Il est tout ému le garçon! Tout fier de son premier-né baptisé "On s'énerve pour rien" (éditions La Découverte). Drôle de titre pour quelqu'un à l'apparence calme. Magnifique clin d'oeil (malgré ses lunettes) à nous autres, ses contemporains.
Le paradoxe, l'ironie, Tignous adore ça. Il avoue même que rien ne saurait davantage le faire rire que tout ce qui est prétendu tabou: la mort, le sexe, la religion ou l'armée. Il y a de l'irrespectueux chez ce jeune homme de trente-quatre ans, dessinateur de presse depuis plus de dix ans. Sa carrière pourtant a démarré le plus "bêtement" du monde. "J'ai proposé un dessin au "Monde de la musique". Immédiatement accepté! Un seul dessin par mois, ça ne permet pas de vivre. Mais ça encourage. Alors, flatté, j'ai continué".
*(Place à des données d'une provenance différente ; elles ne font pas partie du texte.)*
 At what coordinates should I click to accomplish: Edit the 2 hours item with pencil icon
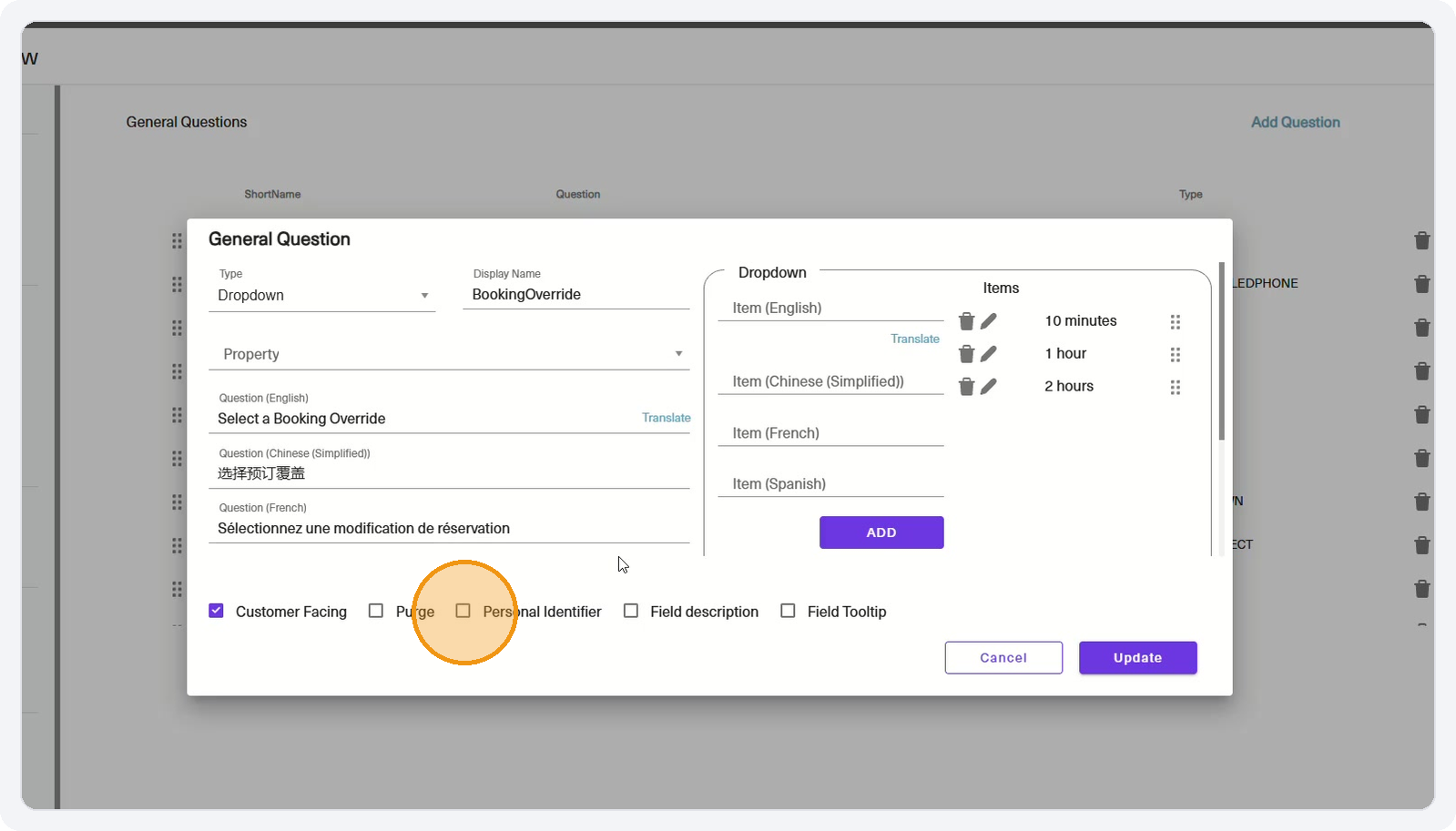(x=989, y=387)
Passé presque immédiatement du dessin militant d'"antirouille" au "grand" dessin de presse, Tignous a l'honêteté de reconnaître qu'il n'a jamais galéré. Même s'il lui a fallu quelques années avant de pouvoir vivre décemment de son art, il a rapidement enchaîné les commandes.
Aujourd'hui, de l'"Evènement du jeudi"à "La Grosse Bertha", en passant par "Que choisir", "Stratégies" ou "La Croix", tous les rédacteurs en chef lui font les yeux doux. Son regard de myope lui permettant néanmoins de déceler l'amour dans toutes ces pressions, il se laisse volontiers séduire.
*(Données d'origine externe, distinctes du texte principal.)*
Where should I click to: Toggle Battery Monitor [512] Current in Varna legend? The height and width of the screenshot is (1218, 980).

La possibilité de s'exprimer dans des publications aussi diverses (pour ne pas dire opposées) est une chance qui ne se refuse pas. "Pas sectaire pour deux sous., je ne refuse aucun sujet. Il n'y a pas que le Front national qui pourrait me couper l'inspiration. Dans la mesure où on me laisse dire ce que j'ai à dire, je suis prêt à toute proposition".
Bacchanal parcours!
La dernière en date était honnête. Ca tombe plutôt bien. Elle émanait de Jean-Jack Martin, grand maître des expositions du Centre d'action culturelle de Niort. Ce personnage haut en couleur, dont le physique et la verve ne sont pas sans rappeler Jean-Pierre Chabrol, a mis au point une grande manifestation exclusivement consacrée au dessin de presse. Une trentaine d'auteurs ont envoyé leurs plus beaux specimens. Dix-huit d'entre eux ont également accepté le crochet par les Deux-Sèvres.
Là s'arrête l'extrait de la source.